## [PROBLEM TO WORK ON]
For the entries below, state how many lines include the string "Given", and write nothing besides that number.

(Beginning of MATERIAL SUPPLIED)

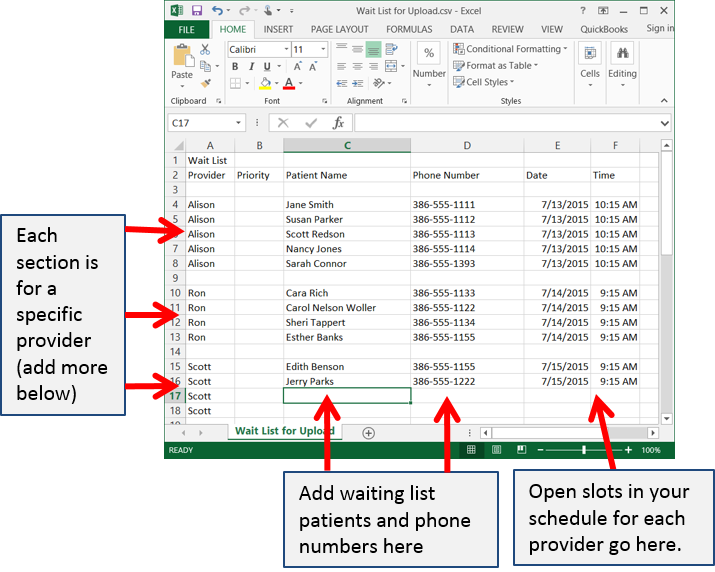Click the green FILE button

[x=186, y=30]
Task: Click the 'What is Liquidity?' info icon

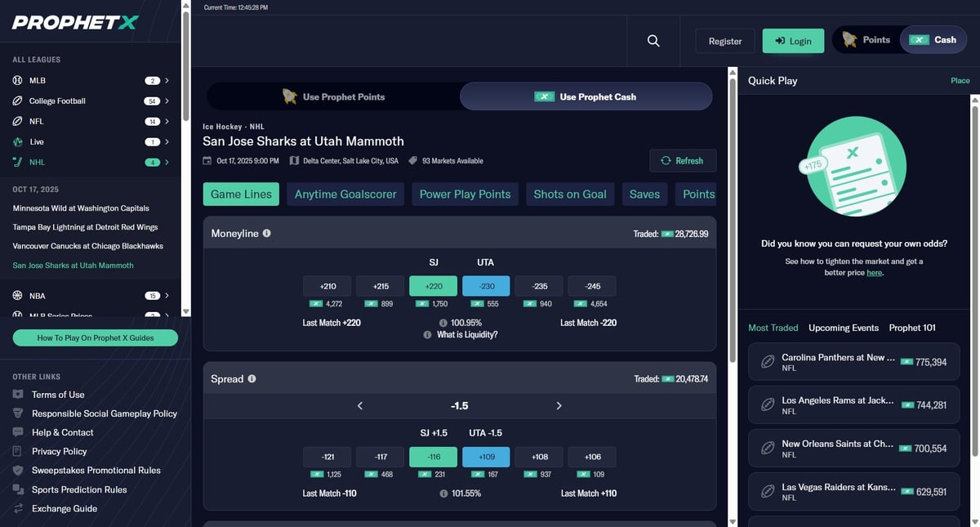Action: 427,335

(End of MATERIAL SUPPLIED)
(Beginning of MATERIAL SUPPLIED)

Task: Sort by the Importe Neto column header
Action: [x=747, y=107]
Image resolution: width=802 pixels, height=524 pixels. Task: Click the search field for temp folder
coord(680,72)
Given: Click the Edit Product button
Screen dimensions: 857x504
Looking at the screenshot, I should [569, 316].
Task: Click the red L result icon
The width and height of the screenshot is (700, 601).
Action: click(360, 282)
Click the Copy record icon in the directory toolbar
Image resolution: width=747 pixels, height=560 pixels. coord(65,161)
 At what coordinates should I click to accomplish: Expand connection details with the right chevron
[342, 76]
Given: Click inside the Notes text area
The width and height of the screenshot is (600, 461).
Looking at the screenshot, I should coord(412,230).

(End of MATERIAL SUPPLIED)

## [RESULT]
2